Самолет, развернувшись, набрал высоту, направляется к траулеру, работающему в миле от нас. Круто снижается, словно идет на него в атаку, и отворачивает в самый последний момент… Снова заходит на круг, снижается. И, взмыв в небо, берет курс к виднеющимся на горизонте другим нашим траулерам.

— Чего ему надо?!

— Запишите в журнал, — приказывает капитан. — Пятнадцатого октября в шестнадцать двадцать, находясь в международных водах… Координаты… подвергся облету двухмоторного военного самолета Соединенных Штатов, имитировавшего атаку… Номер не разобрали?

— Я его поймал в объектив, — откликается стармех. — Сейчас проявим, разберем…

— Передайте на берег!

— Шифровкой?

— Да нет — в открытую… Пусть послушают, — может, совестно станет, если есть еще у них совесть…


А Вилю Лагина разговор о литературе, кажется, задел за живое. Он является в рубку вместе с акустиком на вахте Дзигана часа в три ночи. И сразу берет быка за рога.

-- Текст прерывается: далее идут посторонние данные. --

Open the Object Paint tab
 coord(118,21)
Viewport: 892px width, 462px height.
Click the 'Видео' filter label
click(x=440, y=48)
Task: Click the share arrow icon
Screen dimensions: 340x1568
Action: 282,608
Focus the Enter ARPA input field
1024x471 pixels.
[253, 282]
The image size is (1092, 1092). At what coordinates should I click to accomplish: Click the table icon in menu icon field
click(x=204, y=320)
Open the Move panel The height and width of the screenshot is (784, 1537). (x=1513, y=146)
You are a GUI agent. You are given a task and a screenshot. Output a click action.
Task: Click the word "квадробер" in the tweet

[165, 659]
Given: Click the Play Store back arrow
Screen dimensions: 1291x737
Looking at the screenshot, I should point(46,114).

— Вот вы говорите: труд, работа. А я беру книгу, когда уже наработался, и читаю для удовольствия…

— Что же, одни находят удовольствие в том, чтобы узнавать каждый день что-то новое, другие испытывают его, когда им чешут пятки…

— А третьи ходят в море для удовольствия.

— Верно, — смеется Жора и хлопает Лагина по плечу. — Так сказать, пассажирики, туристы…

— А вы что, без удовольствия в море ходите?

— Мы для заработка ходим! Понятно? — с вызовом говорит Виля. — Кажется, принцип материальной заинтересованности покуда не отменен?! Так вот, мы ходим в море для денег, чтобы жить…

— Какое уж тут удовольствие, — подтверждает Жора, — вахта, сон, обед, вахта. А для матросов тем более — сами знаете…

— В чем же, по-вашему, удовольствие?

— В том, чтобы себе ни в чем не отказывать! Захотел выпить — взял пол-литра, захотел машину — купил, в театр — пожалуйста, на курорт — сел да поехал… Удовольствия все на берегу…

— Жаль мне вас! — вдруг говорит акустик. В голосе его такое неподдельное сочувствие, что в рубке воцаряется молчание.